3 FTSE Shares Crashing To New Lows: British American Tobacco plc, Standard Chartered PLC and Wm. Morrison Supermarkets plc

With the depths of December 2012 off the radar, the historic 52-week low for the FTSE 100 (FTSEINDICES: ^FTSE) is creeping upwards and now stands at the 6,023 point level set in June. But the index of top UK shares is still comfortable above that at 6,734 today, and even getting close to last year’s record high of 6,876 — the only question now seems to be when will it beat it?

But some shares are not likely to see new highs any time soon. Here are three plumbing new depths:

British American Tobacco

With the popularity of smoking around the world fading, the writing could finally be on the wall for the tobacco business. It certainly hasn’t helped British American Tobacco (LSE: BATS) (NYSE: BTI.US), whose share price fell to a 52-week low of 3,087.5p today. That’s a fall of only around 2% over the past 12 months, but the price has been in a slump since the summer after a bright start to 2013.

Although earnings are still rising, the rate of growth is slowing.

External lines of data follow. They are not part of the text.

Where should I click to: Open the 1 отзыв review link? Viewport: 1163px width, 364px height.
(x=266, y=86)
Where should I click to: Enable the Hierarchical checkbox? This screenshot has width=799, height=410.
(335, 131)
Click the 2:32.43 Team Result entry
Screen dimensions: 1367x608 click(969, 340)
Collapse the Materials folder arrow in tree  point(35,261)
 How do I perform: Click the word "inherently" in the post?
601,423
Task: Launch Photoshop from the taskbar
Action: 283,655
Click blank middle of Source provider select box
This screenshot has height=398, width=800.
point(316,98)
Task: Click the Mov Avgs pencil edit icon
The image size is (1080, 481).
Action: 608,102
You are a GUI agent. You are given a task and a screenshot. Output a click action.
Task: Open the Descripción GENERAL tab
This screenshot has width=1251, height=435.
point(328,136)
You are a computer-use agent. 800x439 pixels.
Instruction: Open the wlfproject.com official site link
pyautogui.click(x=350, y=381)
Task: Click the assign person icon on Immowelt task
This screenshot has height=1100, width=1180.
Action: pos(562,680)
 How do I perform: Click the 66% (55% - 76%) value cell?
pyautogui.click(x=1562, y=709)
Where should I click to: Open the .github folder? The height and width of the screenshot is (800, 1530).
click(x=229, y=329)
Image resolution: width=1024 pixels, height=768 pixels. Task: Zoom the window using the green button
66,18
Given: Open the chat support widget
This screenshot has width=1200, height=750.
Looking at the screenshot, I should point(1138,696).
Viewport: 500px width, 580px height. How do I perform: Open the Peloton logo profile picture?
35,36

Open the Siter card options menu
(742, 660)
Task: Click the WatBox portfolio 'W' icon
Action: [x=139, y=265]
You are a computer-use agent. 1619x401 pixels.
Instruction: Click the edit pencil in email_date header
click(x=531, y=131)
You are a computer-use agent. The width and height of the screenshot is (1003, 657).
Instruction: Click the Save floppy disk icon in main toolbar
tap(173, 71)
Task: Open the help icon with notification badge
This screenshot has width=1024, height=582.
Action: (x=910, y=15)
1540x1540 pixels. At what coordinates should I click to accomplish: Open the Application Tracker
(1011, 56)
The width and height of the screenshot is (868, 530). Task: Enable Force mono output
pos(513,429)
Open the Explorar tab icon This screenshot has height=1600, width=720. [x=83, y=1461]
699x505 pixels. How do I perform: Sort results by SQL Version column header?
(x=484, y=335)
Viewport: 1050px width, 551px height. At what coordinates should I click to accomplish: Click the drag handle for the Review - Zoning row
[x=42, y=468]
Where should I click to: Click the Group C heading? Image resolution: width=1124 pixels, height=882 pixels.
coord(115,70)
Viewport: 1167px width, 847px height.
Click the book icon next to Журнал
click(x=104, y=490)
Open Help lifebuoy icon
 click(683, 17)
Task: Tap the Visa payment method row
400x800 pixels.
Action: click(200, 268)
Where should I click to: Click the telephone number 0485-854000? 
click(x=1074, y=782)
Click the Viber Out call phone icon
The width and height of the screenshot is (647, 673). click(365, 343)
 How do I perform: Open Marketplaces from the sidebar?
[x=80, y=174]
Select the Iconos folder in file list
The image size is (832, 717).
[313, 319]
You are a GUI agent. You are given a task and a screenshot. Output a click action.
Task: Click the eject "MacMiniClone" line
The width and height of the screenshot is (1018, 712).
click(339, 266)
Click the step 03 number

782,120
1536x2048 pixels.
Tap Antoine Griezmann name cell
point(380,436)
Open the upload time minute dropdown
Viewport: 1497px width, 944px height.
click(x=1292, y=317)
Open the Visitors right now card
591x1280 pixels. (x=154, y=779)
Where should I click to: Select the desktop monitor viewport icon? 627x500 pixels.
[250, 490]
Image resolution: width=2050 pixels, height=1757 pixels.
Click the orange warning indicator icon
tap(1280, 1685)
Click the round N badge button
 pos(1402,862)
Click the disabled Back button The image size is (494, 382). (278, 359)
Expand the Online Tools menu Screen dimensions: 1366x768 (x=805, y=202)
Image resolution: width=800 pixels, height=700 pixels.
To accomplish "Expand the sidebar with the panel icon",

And it’s all coming from British American’s higher-margin “Global Drive Brands”, with actual tobacco sales by volume falling.

Standard Chartered

Standard Chartered (LSE: STAN) shares also had a weak second half in 2013, with the price dipping to a 12-month low of 1,239p yesterday before recovering a little to stand at 1,290p this afternoon. That’s a fall of 23% over 12 months for the bank that escaped the credit crunch, but which is now suffering from slowing Asian growth.

But the shares look like they might be bargain-priced now. Although there’s an 8% fall in EPS expected for the year just ended in December, forecasts for 2014 suggest a return to growth and put the shares on a P/E of only 9, with a dividend yield of 4.4% predicted.

Wm. Morrison Supermarkets

Shares in Wm. Morrison Supermarkets (LSE: MRW) were round about breaking even until yesterday, when the supermarket chain released disappointing Christmas trading figures. The price promptly crashed to a 52-week low of 232.25p before bouncing back a few pennies to 236p as I write.

Morrison suffered a 5.6% fall in like-for-like sales, partly due to its lack of internet shopping at a time when rivals were seeing online sales soar — but its Ocado-powered offering should be activated this month.

On a forward P/E of under 10 and with dividend yields of around 5% expected, the shares might just be be oversold.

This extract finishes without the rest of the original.